2009-04-14 07:49:45 | ●メキシコ・中南米

チアパスの先住民を訪ねるツアーは、どこのツアー会社に頼んでも、
結局チャムーラとシナカンタンという二つの村をバスで訪ねるものになる。

チアパス州はメキシコで最も貧しい州のひとつと言われる。
先住民の村を訪ねるツアーは、この州の大きな観光資源のひとつなのだ。

春休み前のこの時期、わざわざ内陸のサンクリストバル・ラスカサスまでやってくるお客は少ないようで、ツアーに参加していたのは10名ほどだった。
メキシコの大学に研究で来ているというアメリカ人の女性3名と、あとは英語の通じないフランス人カップル、
メキシコ人カップル、そしてアメリカ人の子供連れの家族。

■チャムーラ村

サンクリストバル・ラスカサスから車で30分以上走ったところに、ようやく現れるチャムーラ村は、
キリスト教と土着の宗教がミックスした、とても独特の文化を持っている。
このトーテムポールが、まさにそれを物語っている。

村に着くと、ツアーガイドの青年が、なにやら怪しい店に全員を連れて行く。
そこには、いろんな種類の「Posh(ポッシュ)」というお酒が売っている。
薬草をテキーラに漬け込んで作るらしく、変わったにおいがする。
そのお酒は、体を清めるためのお酒で、教会に行く前に、皆が飲むものだそうだ。

ものすごいアルコール度数の高い酒で、すぐに酔っ払う。
なるほど、この酩酊した状態で、儀式を執り行うのか。
別に観光客は飲まなくてもいいのだが、世界中の酒を飲むのが好きな私は当然飲む。しかも2杯。

これが広場にある教会。
この村では、人々が「ものに魂が宿る」と信じており、更に「写真を撮ると魂が取られる」と真面目に信じているので、
余りむやみにカメラを向けてはいけない。
写真を撮るときは、撮っていいか、といちいち尋ねるのがコツである。

教会の中は、異世界だった。
たくさんのろうそくがちりばめられており、とても暑い。
床には藁がしいてあり、服を頭までかぶった女性がたくさん床に座って、なにやら怪しげな祈祷を行っている。
そして、色んな薬草などを燃やしているのか、独特のにおいがする。
それぞれの女性の前に、信者がひざまずいて座っている。
みんな、さっきの強いお酒を飲んでいるので、この暑くて独特のにおいの中では、トランス状態だ。
これは、本当に怪しい。
写真厳禁なので、写真はないのだが、ずっといると、自分もおかしくなりそうなので、外に出てきた。
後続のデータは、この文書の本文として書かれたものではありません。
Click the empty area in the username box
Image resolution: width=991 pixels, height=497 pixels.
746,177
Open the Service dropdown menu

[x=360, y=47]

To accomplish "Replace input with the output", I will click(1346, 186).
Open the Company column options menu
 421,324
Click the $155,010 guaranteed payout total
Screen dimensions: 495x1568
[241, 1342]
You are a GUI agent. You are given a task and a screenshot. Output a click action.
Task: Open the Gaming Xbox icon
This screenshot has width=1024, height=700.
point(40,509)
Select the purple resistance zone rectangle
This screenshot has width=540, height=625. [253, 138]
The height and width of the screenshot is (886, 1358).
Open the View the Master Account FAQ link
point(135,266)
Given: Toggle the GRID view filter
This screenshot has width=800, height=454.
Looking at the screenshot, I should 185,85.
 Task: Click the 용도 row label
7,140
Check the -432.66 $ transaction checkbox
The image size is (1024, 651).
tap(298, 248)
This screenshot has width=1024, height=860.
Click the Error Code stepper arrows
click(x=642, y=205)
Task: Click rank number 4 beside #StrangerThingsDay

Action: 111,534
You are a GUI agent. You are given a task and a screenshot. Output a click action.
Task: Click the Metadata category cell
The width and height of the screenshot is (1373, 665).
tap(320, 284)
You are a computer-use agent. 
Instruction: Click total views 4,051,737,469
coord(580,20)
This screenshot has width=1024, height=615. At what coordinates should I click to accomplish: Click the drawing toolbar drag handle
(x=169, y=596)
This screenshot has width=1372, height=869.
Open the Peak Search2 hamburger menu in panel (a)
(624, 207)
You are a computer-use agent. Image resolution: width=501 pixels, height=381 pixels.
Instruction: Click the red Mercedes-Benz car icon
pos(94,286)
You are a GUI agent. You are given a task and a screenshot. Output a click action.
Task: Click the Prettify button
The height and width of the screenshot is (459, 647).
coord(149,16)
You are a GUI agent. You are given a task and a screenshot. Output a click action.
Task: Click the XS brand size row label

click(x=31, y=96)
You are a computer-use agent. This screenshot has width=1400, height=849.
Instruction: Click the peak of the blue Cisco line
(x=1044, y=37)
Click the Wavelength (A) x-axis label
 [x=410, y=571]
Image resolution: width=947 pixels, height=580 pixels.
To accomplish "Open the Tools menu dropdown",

外に出ると、ツアーガイドの青年がいて、彼と立ち話をする。
この村出身の青年なのだが、実はスゴイ人だった。
チャムーラ村の学校を一番優等で卒業したので、州の奨学金が出ることになり、それでアメリカに留学したのだそうだ。
アメリカに留学した彼は、初めて、メキシコという国がどのような財政状況に置かれ、
その中で、チアパス、そしてチャムーラという村がどのような立場に置かれているかをまざまざと知る。
何故、自分の村はこんなに貧しいのか、1994年に大変だったのはメキシコ危機の影響だったこと。
結局チャムーラの村が、国の援助を受けずに自立するには、観光の促進しかないと考えた彼は、地元に戻って、ツアーガイドの会社をやっているのだ。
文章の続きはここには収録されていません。